Su madre después de pasar la mañana con ella. Tras el almuerzo volvía al pueblo, antes de que anocheciese. Siempre volvía cargada de comida que le hacía Betty y fruta que la señora le regalaba, para que comiese por el camino de vuelta hacia su casa.

En estos meses Marian había conocido al señorito Jacob. Había estado en la milicia y volvió herido en la pierna en una batalla en el norte. Apenas podía andar por el dolor. Era un hombre joven tendría veintiséis años. Él pasaba horas en la biblioteca. Marian y los niños iban un rato a ver los cuentos. Jacob se reía cuando la escuchaba inventarse los cuentos con los que entretenía a sus sobrinos. Al principio, ella se avergonzaba bastante cuando él le daba conversación, pero poco a poco fue charlando con él. Marian no veía maldad en él y aunque fuese el señorito, era divertido. Él la observaba y pensaba que era una chica inteligente, educada y muy cariñosa con sus sobrinos. A ella le daba pena verlo tan aislado y solo. Se le notaba aquejado de sus dolencias. La guerra había sido muy dura y debió pasarlo muy mal. La recuperación de su pierna era lenta y muy dolorosa. El señorito era simpático y atento con ella. Y aunque Jacob era diez años mayor que ella, le gustaba mucho conversar con él. Él la trataba con respeto y educación, aunque fuese su patrón.

—Marian me encanta los cuentos que te inventas —le decía Jacob mirándola, sentado en el césped y jugando con los niños—. Eres original en tus ideas y muy ingeniosa. Deberías de escribirlos para poder releerlos cuando queráis.

—¡Ay señorito Jacob, cuanto me gustaría! —le confesaba Marian mientras preparaba la merienda para los pequeños—. Pero por desgracia no sé leer, ni escribir.

—Es una pena. Si quieres yo podría enseñarte, tú aprenderás lo que te gusta y yo así me entretengo y se me hacen los días más cortos. Me sobran horas en el día.

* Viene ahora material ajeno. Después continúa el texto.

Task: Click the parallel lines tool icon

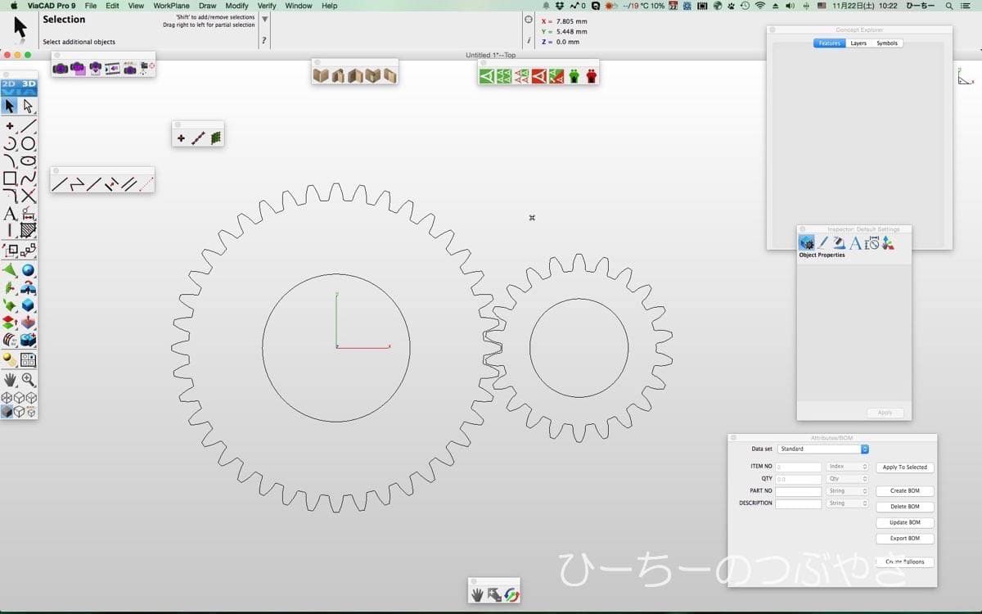Action: 128,184
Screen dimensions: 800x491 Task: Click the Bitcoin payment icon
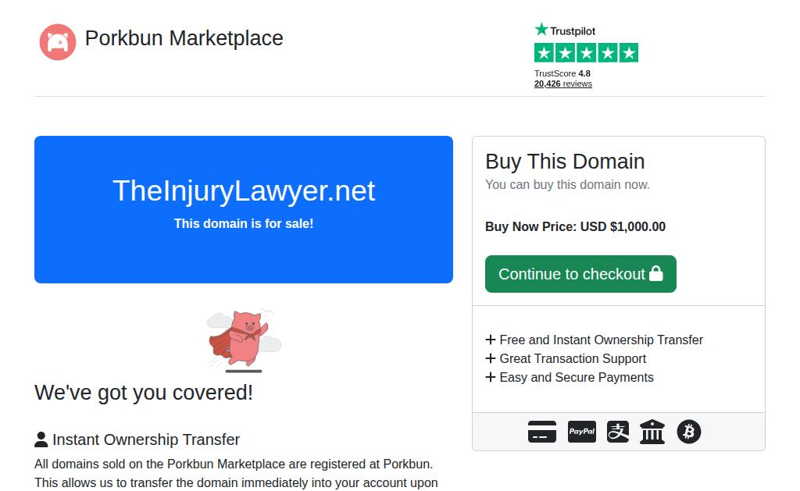tap(689, 432)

—¿De verdad no le importaría enseñarme? —Marian sonrió, volviéndose hacia él con los ojos brillantes de alegría—. No quiero ser una molestia para usted.

—Nada de eso, para mí no es una molestia, al contrario —Jacob le ayudaba a preparar los sándwiches—. Esta tarde, mientras los niños juegan por aquí, empezamos la primera clase si lo deseas.

—Claro que sí, gracias señorito. No sé cómo podré agradecérselo.

—Tengo una idea —Jacob le puso una mano en el hombro y Marian se estremeció—. ¿Qué te parece si me escribes un cuento? Donde salgan caballos y un soldado herido como yo.

Marian se mordió el labio, estaba confusa. ¿Sería lo correcto? Los niños dejaron de jugar y pedían su merienda. Marian le contestó un poco avergonzada.

—De acuerdo señorito. El primer cuento que escriba será el suyo —le prometió ilusionada.